The bankruptcy court properly handled this argument. It assumed, favorably to PCPR, that the customary "prevailing party" construct applies here. The general rule for statutes with a prevailing-party fee-shifting provision is that, to recover fees, a party need only show that it "succeed[ed] on any significant issue in litigation ... achiev[ing] some of the benefit the part[y] sought in bringing suit." Hensley v. Eckerhart, 461 U.S. 424, 433, 103 S.Ct. 1933, 76 L.Ed.2d 40 (1983) (quoting Nadeau v. Helgemoe, 581 F.2d 275, 278–279 (1st Cir. 1978) ). We have further refined this definition by stating that the case's disposition need only "materially alter the litigants' legal relationship by modifying one party's behavior in a way that directly benefits the other" to qualify the prevailing party for a fees award. J.S. v. Westerly Sch. Dist., 910 F.3d 4, 10 (1st Cir. 2018). Here, the bankruptcy court construed the terms of the lease, the major issue in dispute, in favor of EMV, awarding EMV $408,153 in damages, reflecting 100% of the value EMV was seeking for the personal property that PCPR had disposed of in bad faith. Moreover, although the bankruptcy court declined to award damages for PCPR's other self-help actions (changing the locks and blocking off the store after the stay had been imposed), it nonetheless found that these too were violations of EMV's rights for part of the period in question. This leaves little doubt that the bankruptcy court's order vindicated the debtor's rights, altering the relative legal status of the parties.
EMV does not challenge the use of this construct, so we need not decide whether section 105 requires its use.
Moreover, the bankruptcy court did reduce the amount of trial-related fees it awarded by 25% because of EMV's failure to succeed on three of its four claims, a factor it combined with EMV's lack of diligence in updating the court on its own volition about the sale of some of the property. PCPR points to no authority requiring that an award of fees be reduced in exact or even approximate proportion to the percentage of damages awarded relative to those initially sought. Nor does the amount of damages awarded in a case always directly reflect the proportional effort expended on the successful claims. Here, the bankruptcy court had briefing on the amount of fees from both parties and wrote a thorough, reasoned opinion discussing all of the arguments in turn. By taking EMV's relative success into account and estimating that a 25% reduction was appropriate, the bankruptcy court did not clearly ignore the degree-of-success factor. Nor did it make a serious mistake in weighing the factor to arrive at its conclusion. Rather, it made a reasoned determination as to how much to reduce the fees by. This determination was not an abuse of discretion.
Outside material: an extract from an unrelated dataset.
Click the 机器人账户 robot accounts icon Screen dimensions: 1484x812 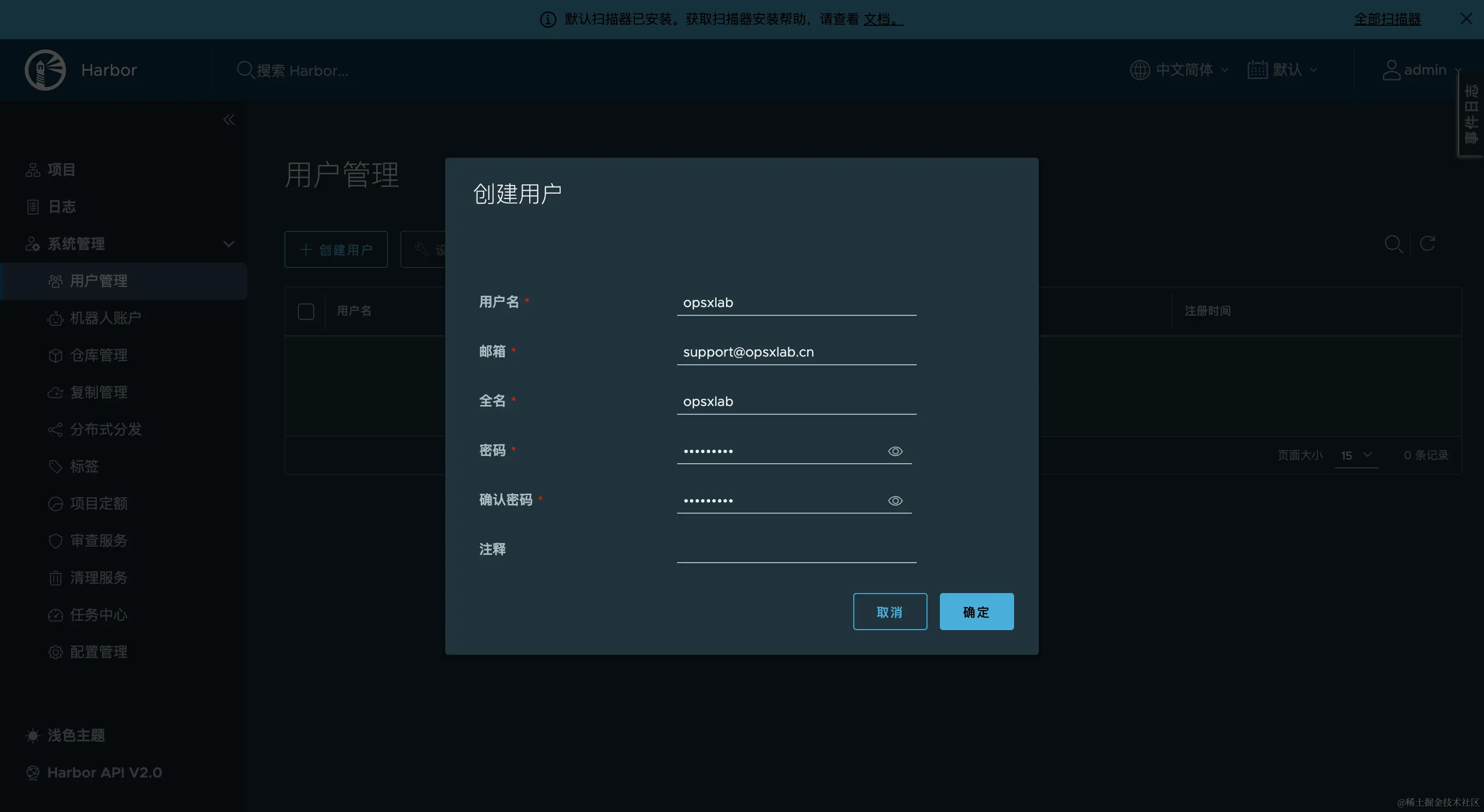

To the extent the bankruptcy court should have reduced pretrial expenses accordingly, that claim is waived, and we need not decide whether section 105 requires such consideration. Below, PCPR moved only to reduce EMV's "trial-related entries" for its lack of success, so it cannot attempt to seek a reduction in "all Plaintiff's billing entries and costs" now.
IV.
For the foregoing reasons, we dismiss the appeal of the April 4 damages award, and we affirm the amount of attorneys' fees imposed.